Pandora, Galatea,Kourai Khryseai, Celed'ones (Keledons)
Pandora - Created to be a perfect wife for Epimetheus (so he would accept her as a gift) and punishment to human race.
The more famous version of the Pandora myth comes from another of
Hesiod's poems, Works and Days. In this version of the myth (lines
60–105), Hesiod expands upon her origin, and moreover widens the scope
of the misery she inflicts on humanity. As before, she is created by
Hephaestus, but now more gods contribute to her completion (63–82):
Athena taught her needlework and weaving (63–4); Aphrodite "shed grace
upon her head and cruel longing and cares that weary the limbs"
(65–6); Hermes gave her "a shameful mind and deceitful nature" (67–8);
Hermes also gave her the power of speech, putting in her "lies and
crafty words" (77–80) ; Athena then clothed her (72); next Persuasion
and the Charites adorned her with necklaces and other finery (72–4);
the Horae adorned her with a garland crown (75). Finally, Hermes gives
this woman a name: Pandora – "All-gifted" – "because all the Olympians
gave her a gift" (81). (In Greek, Pandora has an active rather than a
passive meaning; hence, Pandora properly means "All-giving." The
implications of this mistranslation are explored in "All-giving
Pandora: mythic inversion?" below.) In this retelling of her story,
Pandora's deceitful feminine nature becomes the least of humanity's
worries. For she brings with her a jar (which, due to textual
corruption in the sixteenth century, came to be called a box)
containing "burdensome toil and sickness that brings death to men"
(91–2), diseases (102) and "a myriad other pains" (100). Prometheus
had (fearing further reprisals) warned his brother Epimetheus not to
accept any gifts from Zeus. But Epimetheus did not listen; he accepted
Pandora, who promptly scattered the contents of her jar. As a result,
Hesiod tells us, "the earth and sea are full of evils"

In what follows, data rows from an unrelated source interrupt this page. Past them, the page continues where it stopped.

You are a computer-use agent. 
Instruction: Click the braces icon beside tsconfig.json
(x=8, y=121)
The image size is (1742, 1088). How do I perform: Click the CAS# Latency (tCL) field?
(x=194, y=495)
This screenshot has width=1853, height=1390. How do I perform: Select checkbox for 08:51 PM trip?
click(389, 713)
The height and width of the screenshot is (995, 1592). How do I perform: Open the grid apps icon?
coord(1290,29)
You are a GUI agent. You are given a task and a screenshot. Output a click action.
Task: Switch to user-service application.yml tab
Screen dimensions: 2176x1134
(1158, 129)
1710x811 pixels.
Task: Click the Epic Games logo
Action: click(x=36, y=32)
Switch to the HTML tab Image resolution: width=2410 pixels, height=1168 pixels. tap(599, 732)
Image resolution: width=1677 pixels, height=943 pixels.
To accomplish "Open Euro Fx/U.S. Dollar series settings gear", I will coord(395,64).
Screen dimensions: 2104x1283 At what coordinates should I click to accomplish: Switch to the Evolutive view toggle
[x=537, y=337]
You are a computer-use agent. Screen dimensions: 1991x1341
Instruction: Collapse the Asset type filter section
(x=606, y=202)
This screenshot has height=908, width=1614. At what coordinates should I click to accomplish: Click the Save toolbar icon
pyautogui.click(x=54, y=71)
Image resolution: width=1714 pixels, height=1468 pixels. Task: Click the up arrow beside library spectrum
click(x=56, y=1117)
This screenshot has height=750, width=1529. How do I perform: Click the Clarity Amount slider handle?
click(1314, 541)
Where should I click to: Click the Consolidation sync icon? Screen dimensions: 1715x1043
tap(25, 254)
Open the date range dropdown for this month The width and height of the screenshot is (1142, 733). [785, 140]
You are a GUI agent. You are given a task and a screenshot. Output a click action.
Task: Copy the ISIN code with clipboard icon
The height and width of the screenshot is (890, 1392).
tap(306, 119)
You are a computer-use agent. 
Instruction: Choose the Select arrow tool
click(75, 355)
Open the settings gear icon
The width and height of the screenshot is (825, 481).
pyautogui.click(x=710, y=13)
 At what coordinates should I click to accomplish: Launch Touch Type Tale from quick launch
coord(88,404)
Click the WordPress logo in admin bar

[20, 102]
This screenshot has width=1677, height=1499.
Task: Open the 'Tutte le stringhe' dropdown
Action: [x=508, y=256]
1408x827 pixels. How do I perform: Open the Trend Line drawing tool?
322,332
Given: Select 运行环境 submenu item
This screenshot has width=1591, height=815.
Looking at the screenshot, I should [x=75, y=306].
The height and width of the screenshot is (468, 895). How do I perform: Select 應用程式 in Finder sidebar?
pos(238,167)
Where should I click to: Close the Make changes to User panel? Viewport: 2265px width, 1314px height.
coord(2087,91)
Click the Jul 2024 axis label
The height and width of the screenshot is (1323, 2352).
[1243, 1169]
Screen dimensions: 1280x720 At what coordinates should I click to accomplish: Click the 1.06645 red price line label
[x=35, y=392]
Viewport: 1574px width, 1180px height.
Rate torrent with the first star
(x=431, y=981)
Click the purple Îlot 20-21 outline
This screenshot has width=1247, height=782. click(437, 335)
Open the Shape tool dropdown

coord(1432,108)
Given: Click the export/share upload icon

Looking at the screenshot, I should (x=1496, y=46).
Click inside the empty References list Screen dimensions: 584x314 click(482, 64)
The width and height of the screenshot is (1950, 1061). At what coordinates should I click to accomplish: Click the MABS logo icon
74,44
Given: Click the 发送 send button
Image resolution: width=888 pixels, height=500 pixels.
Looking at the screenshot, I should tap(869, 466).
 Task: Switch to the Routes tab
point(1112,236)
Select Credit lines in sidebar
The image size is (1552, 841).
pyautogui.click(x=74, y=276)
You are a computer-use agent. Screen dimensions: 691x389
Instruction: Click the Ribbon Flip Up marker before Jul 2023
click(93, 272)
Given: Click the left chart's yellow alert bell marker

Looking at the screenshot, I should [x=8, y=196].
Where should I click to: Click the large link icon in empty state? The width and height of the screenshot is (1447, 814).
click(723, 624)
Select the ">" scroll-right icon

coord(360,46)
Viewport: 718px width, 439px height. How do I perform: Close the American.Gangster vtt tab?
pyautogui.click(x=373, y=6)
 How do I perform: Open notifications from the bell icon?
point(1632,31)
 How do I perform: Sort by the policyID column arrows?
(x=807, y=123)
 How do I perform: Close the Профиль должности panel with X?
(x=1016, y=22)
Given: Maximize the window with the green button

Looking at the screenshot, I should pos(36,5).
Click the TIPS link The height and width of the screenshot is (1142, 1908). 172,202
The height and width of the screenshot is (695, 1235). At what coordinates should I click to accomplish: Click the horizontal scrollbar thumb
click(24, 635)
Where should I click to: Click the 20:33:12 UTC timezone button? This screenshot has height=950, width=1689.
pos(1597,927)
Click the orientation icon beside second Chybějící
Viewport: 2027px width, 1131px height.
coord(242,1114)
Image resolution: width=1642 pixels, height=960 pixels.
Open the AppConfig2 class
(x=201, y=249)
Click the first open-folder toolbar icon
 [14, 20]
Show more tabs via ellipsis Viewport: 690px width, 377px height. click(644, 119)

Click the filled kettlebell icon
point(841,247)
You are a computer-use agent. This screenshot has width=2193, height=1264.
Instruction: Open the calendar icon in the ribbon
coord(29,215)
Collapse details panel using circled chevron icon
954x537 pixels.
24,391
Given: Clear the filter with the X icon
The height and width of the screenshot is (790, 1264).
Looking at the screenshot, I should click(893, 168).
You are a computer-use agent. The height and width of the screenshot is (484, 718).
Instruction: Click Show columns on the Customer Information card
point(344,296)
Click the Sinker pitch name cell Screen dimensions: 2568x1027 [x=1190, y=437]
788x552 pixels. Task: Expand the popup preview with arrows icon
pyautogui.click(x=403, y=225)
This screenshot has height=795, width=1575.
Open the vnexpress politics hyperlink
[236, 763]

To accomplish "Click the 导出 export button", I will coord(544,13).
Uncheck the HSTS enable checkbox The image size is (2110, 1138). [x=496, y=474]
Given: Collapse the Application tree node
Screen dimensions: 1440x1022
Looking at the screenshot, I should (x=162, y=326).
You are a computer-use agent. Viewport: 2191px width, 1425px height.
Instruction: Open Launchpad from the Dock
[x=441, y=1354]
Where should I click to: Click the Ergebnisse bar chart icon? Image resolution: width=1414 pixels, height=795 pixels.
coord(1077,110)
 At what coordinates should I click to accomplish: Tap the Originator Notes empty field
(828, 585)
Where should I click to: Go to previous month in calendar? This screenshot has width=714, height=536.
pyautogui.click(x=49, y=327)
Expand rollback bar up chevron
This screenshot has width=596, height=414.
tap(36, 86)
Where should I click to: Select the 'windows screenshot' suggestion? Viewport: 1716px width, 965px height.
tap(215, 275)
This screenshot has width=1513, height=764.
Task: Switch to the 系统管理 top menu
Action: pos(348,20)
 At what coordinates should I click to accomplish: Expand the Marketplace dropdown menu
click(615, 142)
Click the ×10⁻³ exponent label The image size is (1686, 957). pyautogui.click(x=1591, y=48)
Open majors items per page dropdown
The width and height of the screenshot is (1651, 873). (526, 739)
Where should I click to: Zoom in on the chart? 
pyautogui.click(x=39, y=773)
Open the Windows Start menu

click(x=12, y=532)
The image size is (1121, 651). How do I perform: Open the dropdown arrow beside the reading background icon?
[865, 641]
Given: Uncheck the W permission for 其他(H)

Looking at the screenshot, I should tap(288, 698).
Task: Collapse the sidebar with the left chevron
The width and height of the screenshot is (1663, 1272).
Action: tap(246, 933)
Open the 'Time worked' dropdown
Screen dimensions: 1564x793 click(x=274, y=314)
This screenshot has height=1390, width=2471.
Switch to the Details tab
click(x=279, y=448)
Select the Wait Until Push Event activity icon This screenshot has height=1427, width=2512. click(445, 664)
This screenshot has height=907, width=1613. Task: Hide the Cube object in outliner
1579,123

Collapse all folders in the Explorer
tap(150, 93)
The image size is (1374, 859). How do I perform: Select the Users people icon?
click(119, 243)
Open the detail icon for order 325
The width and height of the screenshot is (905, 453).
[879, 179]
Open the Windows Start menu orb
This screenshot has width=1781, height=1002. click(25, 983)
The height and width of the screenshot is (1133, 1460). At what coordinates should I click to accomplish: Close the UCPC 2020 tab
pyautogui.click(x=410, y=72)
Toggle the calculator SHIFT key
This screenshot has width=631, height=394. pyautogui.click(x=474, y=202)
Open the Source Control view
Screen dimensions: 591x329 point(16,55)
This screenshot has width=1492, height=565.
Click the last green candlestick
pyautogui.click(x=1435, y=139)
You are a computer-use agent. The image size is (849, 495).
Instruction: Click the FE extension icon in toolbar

Galatea - A statue created by sculptor Pygmalion to be his perfect woman. All the real women around him had flaws, he said he can make the better one himself. Aphrodite gave her life during one of her festivals. Some say as punishment (because women of the town prayed to Aphrodite to do so, since Pygmalion loved Galatea only because she was quiet and non-moving statue), some say as pity (because Pygmalion fell in love with the statue and prayed to Aphrodite himself to give her life else he would suicide).
The Kourai Khryseai (or Golden Maidens) were female automatons that
were created by the god of metalworking, Hephaestos, to be his
personal servants in his palace on Olympus. They were forged out of
gold, hence their name, the Golden Maidens.
CELE′DONES (Kêlêdones), the soothing goddesses, were frequently
represented by the ancients in works of art, and were believed to be
endowed, like the Sirens, with a magic power of song. For this reason,
they are compared to the Iynges. Hephaestus was said to have made
their golden images on the ceiling of the temple at Delphi. (Paus. ix.
5. § 5; Athen. vii. p. 290; Philostr. Vit. Apollon. vi. 11; Pind. Fragm. 25, p. 568, &c. ed. Böckh; comp. Huschke and Böttiger, in the
Neue Teutsche Mercur, ii, p. 38, &c.)